The public mood towards COVID-19, or at least a sizeable part of it, has changed. I don’t mean that the cranks and fruitcakes like the anti-vaxxers and the conspiracy loons have won the national debate. But I sense there is a considerable group of people who want things in Britain to return to ‘normal’. And the argument they use is wonderfully simple, or should I say simplistic? It is to forcibly place the over 65s and everyone with ‘underlying health conditions’ in isolation “so that the rest of us can get on with our lives.” That way at least people could return to work, go to the pub, attend sporting events and gigs and resume holidays. Is it time to lock up the vulnerable for the greater good?
I have seen this argument put forward on social networks and I can see the attractions for those who are not old and don’t have medical conditions. The new normal, with table service in pubs, no live entertainment and sport with no crowds, is a horrible normal. And if you were unlikely to die if you caught the virus, it wouldn’t matter if everyone in, say, the football ground caught it from you. In this world, no quarantine would be necessary either. If you were carrying the virus, but felt fine, just carry on. Open everything up, why don’t you?
The government would have to set out the criteria for locking people up. I would imagine the following groups would need to be forcibly isolated:
- Everyone over 65.
- Everyone with underlying health conditions, including asthma, high blood pressure, diabetes, cancer, heart disease and pretty well anything that isn’t going away and has to be controlled by drugs.
There are something like 12 million people – a fifth of the population – who are aged 65 or more. There are 5.4 million people who have asthma and around 13 million with high blood pressure. There are around 370,000 new cases of cancer every year and 7.4 million with heart disease. Many people will have some or all of these conditions, but let’s just say 20 million people fall into the category of old and vulnerable. That’s a quarter of the population. And it includes me.
The government would have to bring in laws to compel us to stay at home. Presumably, it would become a criminal offence for me to leave my front door, just like it’s a criminal offence in some areas to visit someone else in their own home. Given that so many of us who will not be allowed out, it might be cheaper for the government to tag us all, to make sure we weren’t going for a walk. We might have to accept that we would be prisoners in our own homes until an effective vaccine or treatment was found for COVID-19, something that might never happen. Effectively, it would be life imprisonment. I am not convinced that everyone affected would simply stand by and let it happen.
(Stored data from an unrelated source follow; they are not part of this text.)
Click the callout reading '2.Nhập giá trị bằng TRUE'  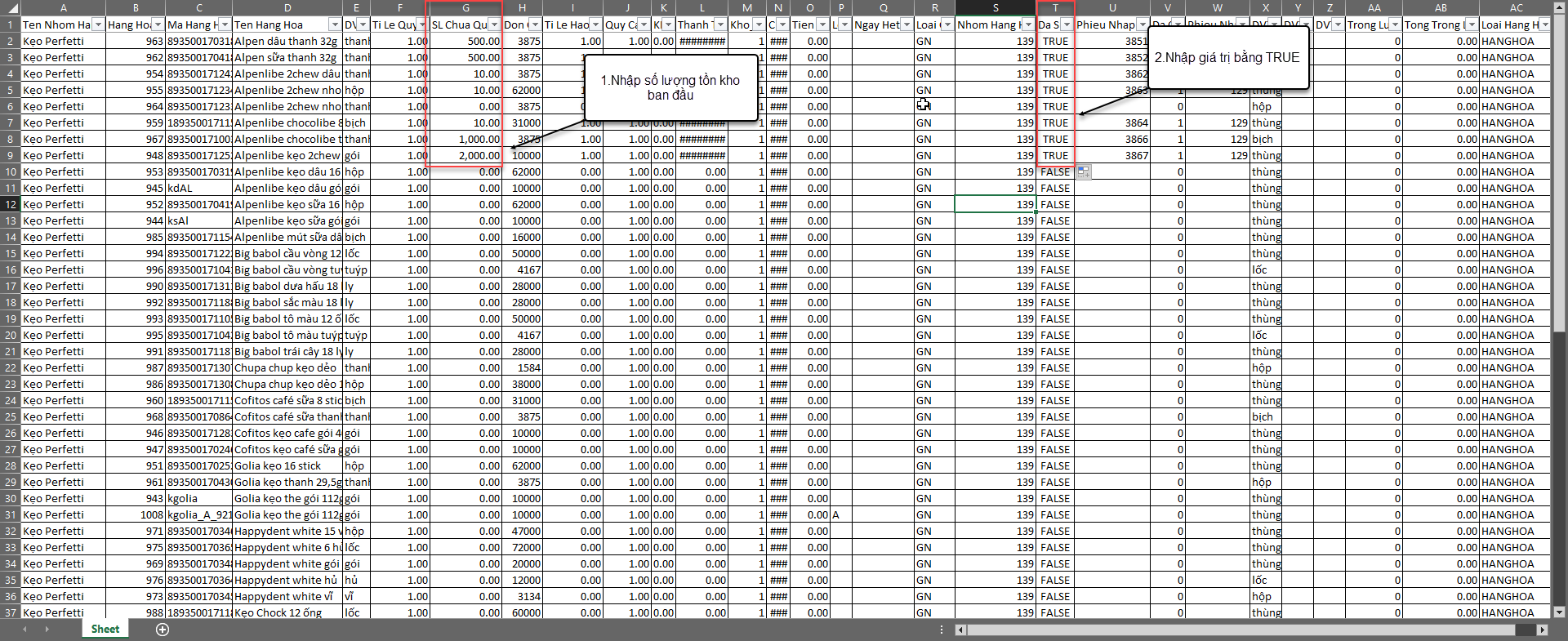1227,58
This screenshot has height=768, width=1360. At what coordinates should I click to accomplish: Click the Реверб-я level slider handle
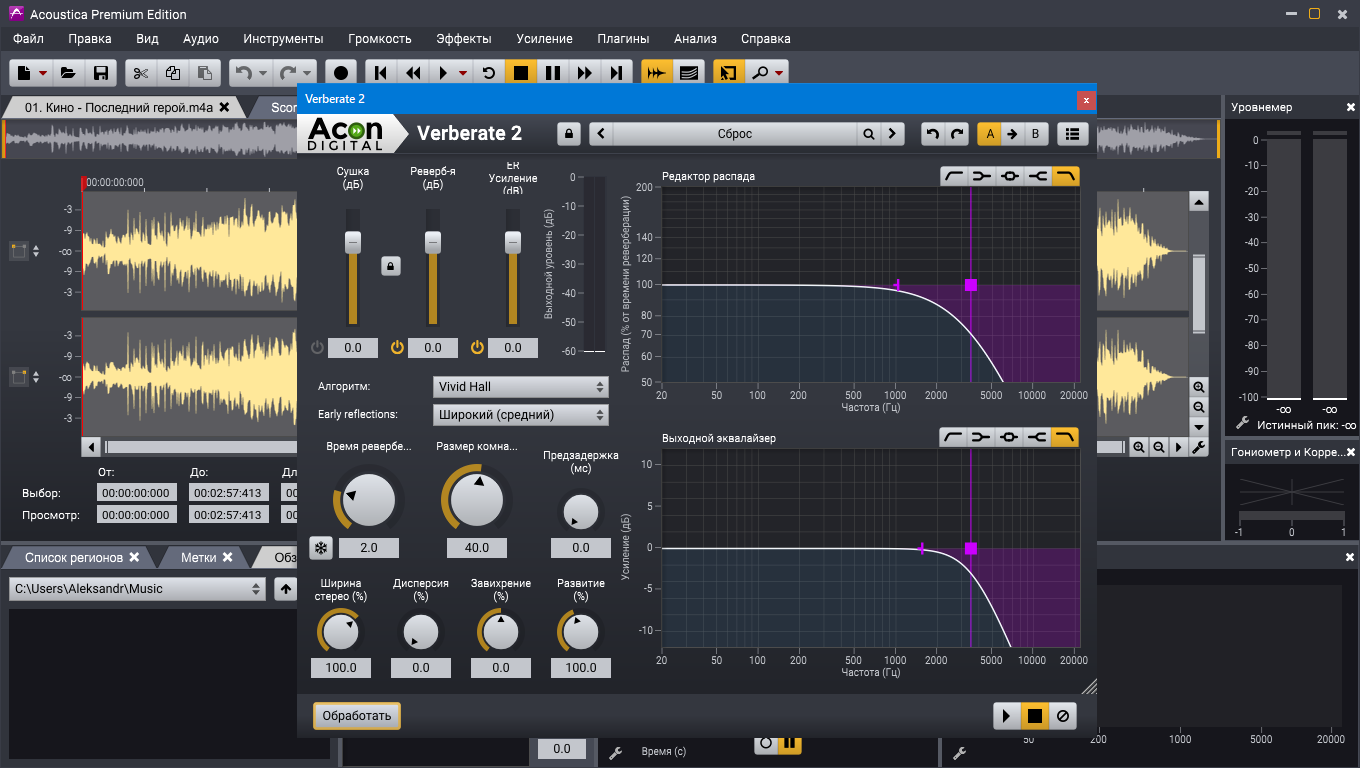(433, 242)
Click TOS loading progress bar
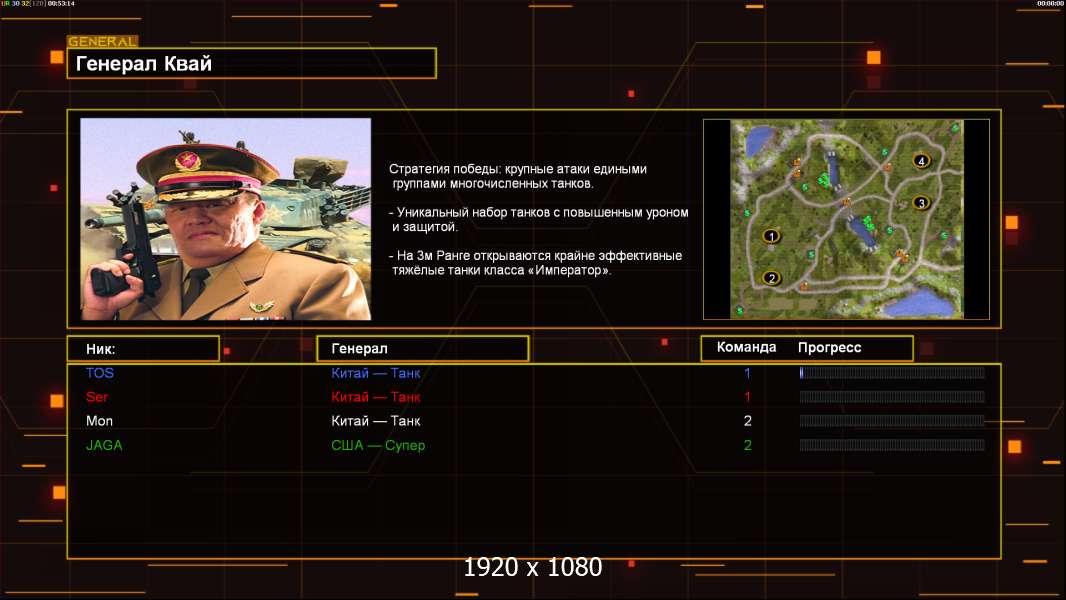Screen dimensions: 1066x600 coord(891,373)
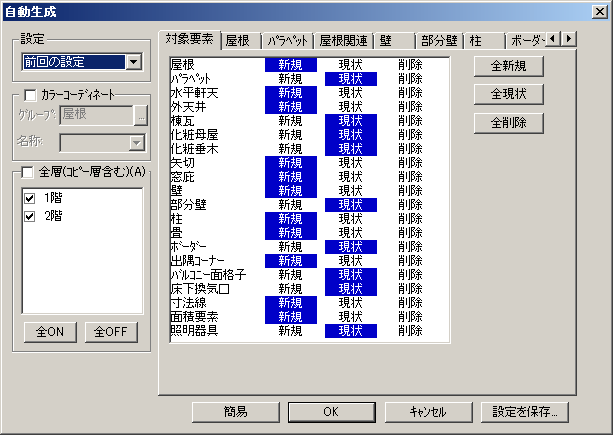The image size is (613, 435).
Task: Select 新規 for the 照明器具 row
Action: pos(290,330)
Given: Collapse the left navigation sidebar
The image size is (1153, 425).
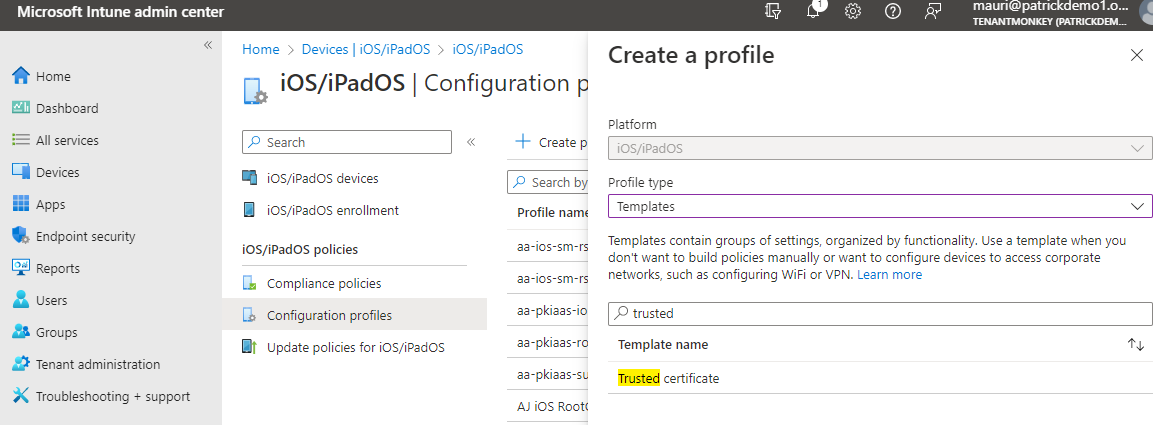Looking at the screenshot, I should click(x=208, y=45).
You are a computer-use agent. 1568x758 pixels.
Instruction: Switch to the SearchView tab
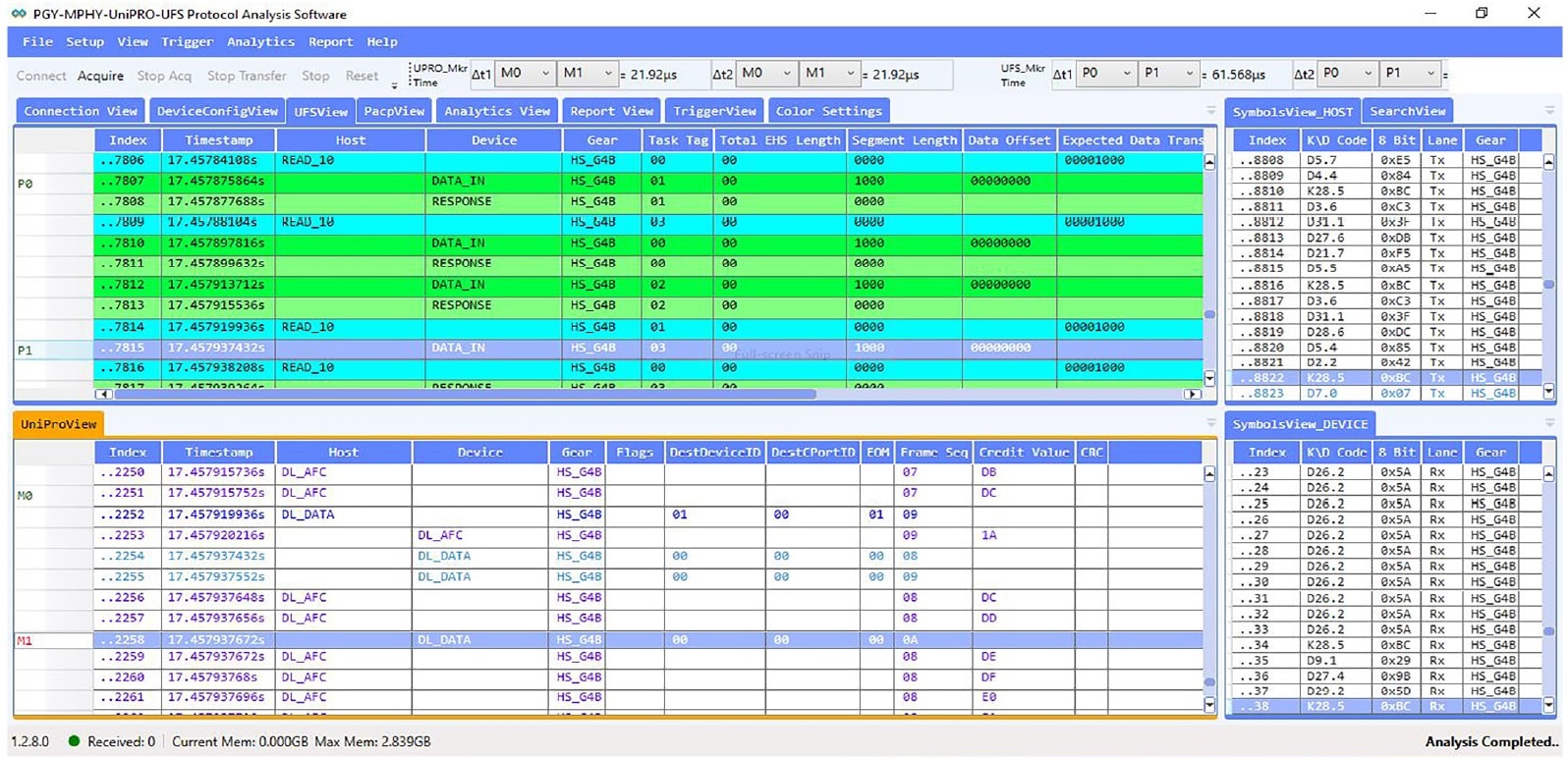(x=1407, y=111)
Then, there’s the let it run wild argument. Allow the virus to sweep through society so we could build a herd immunity. That would see off the virus, at least in the short term. It might kill around half a million people, too, but wouldn’t it serve them right for not staying at home when they’d be warned they might die? The hospitals would be fit to burst as well, but what are the Nightingale hospitals for? We could easily open them up and NHS staff could staff them by doubling-up their weekly hours. And anyway, if it’s not my parents or grandparents are dying, why worry about anyone else? We could go down that road and there are many who wish we would but my guess is that most of them would be only too willing to offer up the opportunity of death to anyone other than themselves.
One key reason people are looking for alternatives is because they have no hope. The government makes policy on the hoof, pretty well every day, U-turning, issuing mixed messages and of course lying to the public on a permanent basis. We’re tired and we want to get back to normal.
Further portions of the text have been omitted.